_I tuoi compiti:_
A: Secondo l'articolo, perché il romanzo ha un effetto travolgente su chi legge? Rispondi in una o due frasi.
B: Nell'articolo, come si chiama la scelta di vita di cui parlano i ricordi di Alex?

_Articolo:_
○ ○ ○ ○

E' un romanzo tutt'altro che superficiale, carico di contenuti e piacevolmente originale per lo stile di scrittura.
Il contatto con la voce diretta di Alex, senza filtri da parte di un narratore, produce senza dubbio un effetto travolgente per chi legge, obbligando il lettore ad accompagnare il protagonista mentre ricorda la sua esperienza di vita.
I ricordi di Alex scorrono con immagini e dialoghi crudi, reali e deliranti al tempo stesso, impietosi, sinceri; un profluvio di ricordi per parlare di una scelta di vita ben precisa che si chiama “violenza”.
Violenza per scelta personale, non imposta da ambienti sociali o familiari, violenza come sinonimo di normalità, senza ombra di pentimento o scrupolo.

○ ○ ○ ○

_Righe di dati:_
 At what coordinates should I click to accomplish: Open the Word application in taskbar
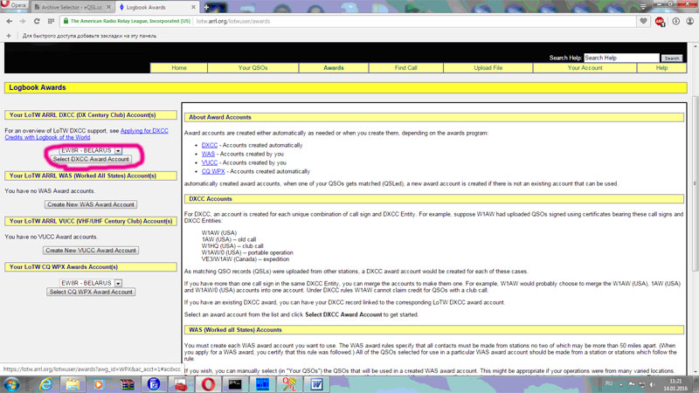click(316, 384)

○ ○ ○ ○

_Risultati per compito:_
A: Il lettore entra in contatto con la voce diretta di Alex, senza il filtro di un narratore. Questo lo obbliga ad accompagnare il protagonista mentre ricorda la sua esperienza di vita.

B: Si chiama “violenza”.